EXERCISE DETAILS
After locating the line that contains "You are a GUI" in the data below, set down exactly that line and each one after it through the line that contains "This screenshot has height=435, width=800.", and nothing more.

EXERCISE DATA
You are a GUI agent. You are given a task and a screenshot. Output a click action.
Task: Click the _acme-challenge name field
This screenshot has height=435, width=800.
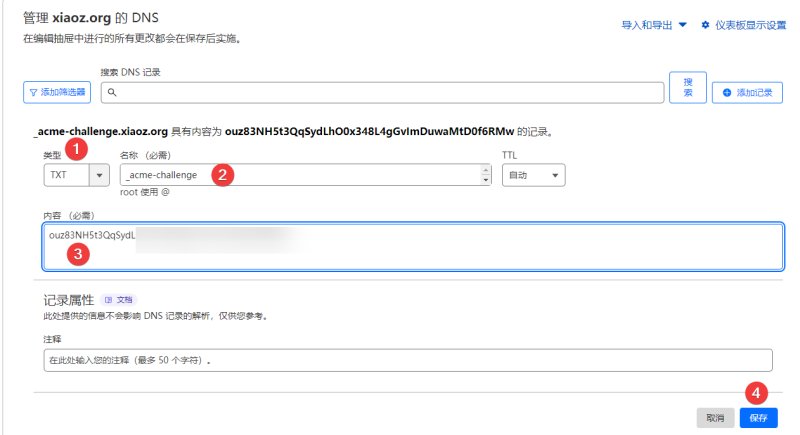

--

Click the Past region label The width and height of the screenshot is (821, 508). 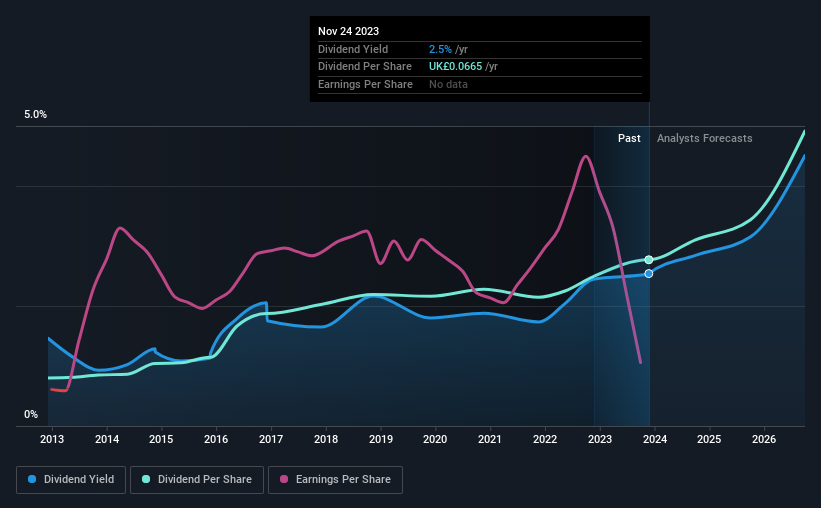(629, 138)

==

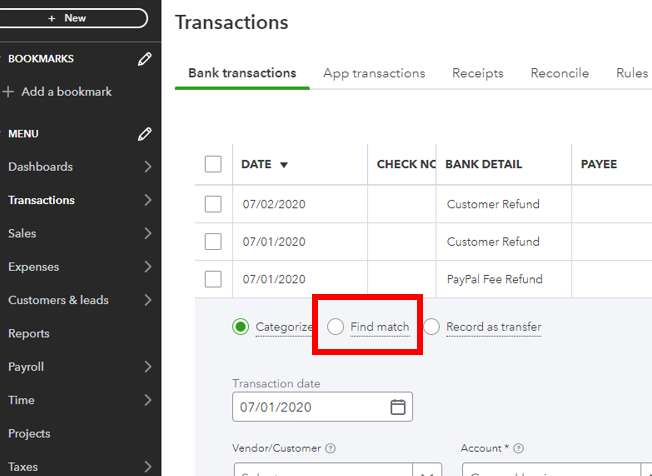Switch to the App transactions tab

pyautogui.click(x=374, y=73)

RESULT OF THIS EXERCISE
You are a GUI agent. You are given a task and a screenshot. Output a click action.
Task: Click the _acme-challenge name field
This screenshot has height=435, width=800.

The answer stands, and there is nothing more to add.